Strongyloides infection is associated with elevated levels of anti-inflammatory cytokines.
To determine the systemic anti-inflammatory cytokine profiles in Strongyloides infection, we measured the circulating levels of IL-4, IL-5, IL-9, IL-10, IL-13, IL-27, IL-37, and TGF-β in infected and uninfected individuals (Fig. 3). As shown in Fig. 3, the systemic levels of the cytokines IL-4 (GM of 2,219.8 pg/ml in infected versus 1,746.1 pg/ml in uninfected; P = 0.0008), IL-5 (GM of 85.4 pg/ml versus 44.4 pg/ml; P = 0.0007), IL-9 (GM of 274.2 pg/ml versus 212.6 pg/ml; P = 0.0006), IL-10 (GM of 415.2 pg/ml versus 280.7 pg/ml; P = 0.0035), IL-13 (GM of 68.6 pg/ml versus 18.9 pg/ml; P = 0.0412), IL-27 (GM of 393.1 pg/ml versus 282.9 pg/ml; P = 0.0429), IL-37 (GM of 1,472.2 pg/ml versus 1,025.8 pg/ml; P = 0.0454), and TGF-β (GM of 3,416.9 pg/ml versus 2,809.2 pg/ml; P = 0.0248) were all significantly higher in infected than in uninfected individuals.
FIG 3.
Strongyloides infections are associated with heightened plasma levels of anti-inflammatory cytokines at homeostasis. The plasma levels of anti-inflammatory cytokines (IL-4, IL-5, IL-9, IL-10, IL-13, IL-27, IL-37, and TGF-β) were measured by ELISA in infected (INF; n = 32) and uninfected (UN; n = 24) individuals. The results are shown as scatter plots with each circle representing a single individual and the bar representing the GM. P values were calculated using a Mann-Whitney test with Holm's correction for multiple comparisons.

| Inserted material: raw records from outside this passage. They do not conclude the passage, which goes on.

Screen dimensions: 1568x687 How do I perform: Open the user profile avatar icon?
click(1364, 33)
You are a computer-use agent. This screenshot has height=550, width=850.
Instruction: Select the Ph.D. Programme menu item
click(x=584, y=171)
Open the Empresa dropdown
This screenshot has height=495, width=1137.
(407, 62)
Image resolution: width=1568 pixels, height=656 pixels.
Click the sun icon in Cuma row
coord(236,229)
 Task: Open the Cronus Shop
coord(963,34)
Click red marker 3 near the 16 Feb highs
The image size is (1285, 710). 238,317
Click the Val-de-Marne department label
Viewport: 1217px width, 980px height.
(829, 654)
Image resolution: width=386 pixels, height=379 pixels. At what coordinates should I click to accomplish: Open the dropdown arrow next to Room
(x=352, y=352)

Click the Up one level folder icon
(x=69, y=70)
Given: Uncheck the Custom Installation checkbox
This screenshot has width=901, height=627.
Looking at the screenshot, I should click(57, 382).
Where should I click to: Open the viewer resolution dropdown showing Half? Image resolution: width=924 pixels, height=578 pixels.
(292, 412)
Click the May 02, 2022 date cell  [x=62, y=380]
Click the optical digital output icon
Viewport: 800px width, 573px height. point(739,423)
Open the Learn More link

Alterations in systemic levels of pro- and anti-inflammatory cytokines following treatment of Strongyloides infection.
To determine the effect of treatment on the systemic proinflammatory cytokine profile in Strongyloides infection, we measured the circulating levels of IFN-γ, TNF-α, IL-2, IL-17A, IL-17F, IL-18, IL-22, IL-23, and IL-1β in infected individuals before and after treatment (Fig. 4). As shown in Fig. 4, the systemic levels of the proinflammatory cytokines IFN-γ (GM of 568.9 pg/ml pretreatment versus 670.7 pg/ml posttreatment; P = 0.0009), TNF-α (GM of 222.1 pg/ml versus 256.3 pg/ml; P = 0.0008), IL-2 (GM of 192.7 pg/ml versus 234.3 pg/ml; P = 0.0133), IL-17A (GM of 258.8 pg/ml versus 335.5 pg/ml; P = 0.0114), IL-18 (GM of 14,031.3 pg/ml versus 14,052.2 pg/ml; P = 0.0176), IL-22 (GM of 247.3 pg/ml versus 266.4 pg/ml; P = 0.0315), IL-23 (GM of 6,092.3 pg/ml versus 6,424.3 pg/ml; P = 0.0280), and IL-1β (GM of 25.5 pg/ml versus 34.1 pg/ml; P = 0.0475) were significantly increased from pretreatment levels 6 months following treatment.
FIG 4.
Treatment of Strongyloides infection is associated with heightened plasma levels of proinflammatory cytokines. The plasma levels of proinflammatory cytokines (IFN-γ, TNF-α, IL-2, IL-17A, IL-17F, IL-18, IL-22, IL-23, and IL-1β) were measured by ELISA in infected (n = 32) individuals before (Pre-T) and 6 months after (Post-T) antihelminth treatment. The results are shown as line diagrams with each line representing a single individual. P values were calculated using a Wilcoxon signed-rank test with Holm's correction for multiple comparisons.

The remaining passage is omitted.